§ **WHAT THE EXERCISE ASKS**:
Transcribe the entire listing below exactly.

==== MATERIAL PROVIDED ====

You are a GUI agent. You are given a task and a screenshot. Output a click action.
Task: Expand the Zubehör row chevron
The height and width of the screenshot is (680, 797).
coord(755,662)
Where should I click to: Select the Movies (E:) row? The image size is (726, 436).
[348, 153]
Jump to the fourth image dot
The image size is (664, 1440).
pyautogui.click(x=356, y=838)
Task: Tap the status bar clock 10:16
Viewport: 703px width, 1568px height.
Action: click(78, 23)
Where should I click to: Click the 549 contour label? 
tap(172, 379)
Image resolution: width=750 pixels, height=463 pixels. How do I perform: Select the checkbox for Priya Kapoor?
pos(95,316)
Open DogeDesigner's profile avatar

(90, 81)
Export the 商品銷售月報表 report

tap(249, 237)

====

§ **REPLY**:
You are a GUI agent. You are given a task and a screenshot. Output a click action.
Task: Expand the Zubehör row chevron
The height and width of the screenshot is (680, 797).
coord(755,662)
Where should I click to: Select the Movies (E:) row? The image size is (726, 436).
[348, 153]
Jump to the fourth image dot
The image size is (664, 1440).
pyautogui.click(x=356, y=838)
Task: Tap the status bar clock 10:16
Viewport: 703px width, 1568px height.
Action: click(78, 23)
Where should I click to: Click the 549 contour label? 
tap(172, 379)
Image resolution: width=750 pixels, height=463 pixels. How do I perform: Select the checkbox for Priya Kapoor?
pos(95,316)
Open DogeDesigner's profile avatar

(90, 81)
Export the 商品銷售月報表 report

tap(249, 237)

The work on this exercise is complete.